VAN KERCKHOVEN: Klopt. Dat is de invloed van de jongeren van het project ‘MAS in jonge handen’ (die door Van Kerckhoven begeleid werden en van wie ook werken muren en plafonds van het museum sieren, nvdr). Ze waren met meer dan honderd: kinderen uit zeer artistiek gerichte scholen, maar ook pas gearriveerde nieuwe Antwerpenaartjes en regelrechte probleemjongeren.

Ik heb hen in groepjes van tien uitgenodigd in mijn atelier in Borgerhout, en hen inzage gegeven in mijn creatief proces – iets wat ik doorgaans niet doe. Ze kregen de eerste versies van mijn digitale landschappen te zien. Hun reactie was: ‘Bah, dat vinden wij eigenlijk heel lelijk.’ Maar de figuurtjes van de emblemata vonden ze wel grappig. Daardoor heb ik die nadien nog explicieter op het voorplan geplaatst.
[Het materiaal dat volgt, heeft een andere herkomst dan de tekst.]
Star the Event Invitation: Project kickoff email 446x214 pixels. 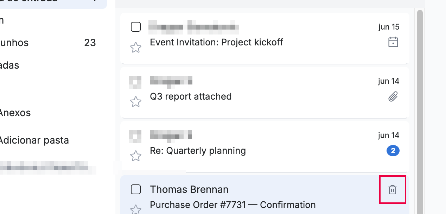(x=136, y=47)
Kun je jouw MAS-werken een eigentijdse variant op Picasso’s Guernica noemen? Dat is ook zo’n reusachtig concept, met een massa voorstudies, en inhoudelijk een explosieve cocktail van abstractie en geschiedenis, in dat geval oorlogsdramatiek.
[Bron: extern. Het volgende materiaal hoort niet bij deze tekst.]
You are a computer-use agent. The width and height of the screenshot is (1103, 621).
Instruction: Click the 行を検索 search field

VAN KERCKHOVEN: Dank voor het compliment. De Guernica is dan ook een van de beste werken die ik in mijn leven heb gezien. Ja, ik heb ook alles wat me tijdens het werken te binnen schoot op papier gezet: honderden varianten van de digitale landschappen, waarom ik bepaalde emblemata gekozen heb, wat hun oorspronkelijke betekenis was… En die werken zeggen naar mijn mening ook iets over wat er verkeerd gaat in de huidige maatschappij.

Een voorbeeld: het emblema van de ezelmens komt in een van de werken voor, niet toevallig. Bij Valerianus is de ezelmens het nurkse, koppige menstype dat zich weigert aan te passen aan een nieuwe omgeving. Sorry hoor, maar dat kun je dus zeggen van sommige Marokkanen in Antwerpen – ik woon in Borgerhout, als vrouw word je hier wel eens belaagd of beledigd door een bende ezels – maar evengoed van sommige Antwerpenaren. (lacht) In Antwerpen leven met andere woorden veel ezelmensen.

Michael Ilegems

De tentoonstelling ‘Inzichten en vergezichten’ met Van Kerckhovens ontwerpen voor het MAS is van 15 mei tot 28 augustus te bezoeken in het Museum Plantin-Moretus.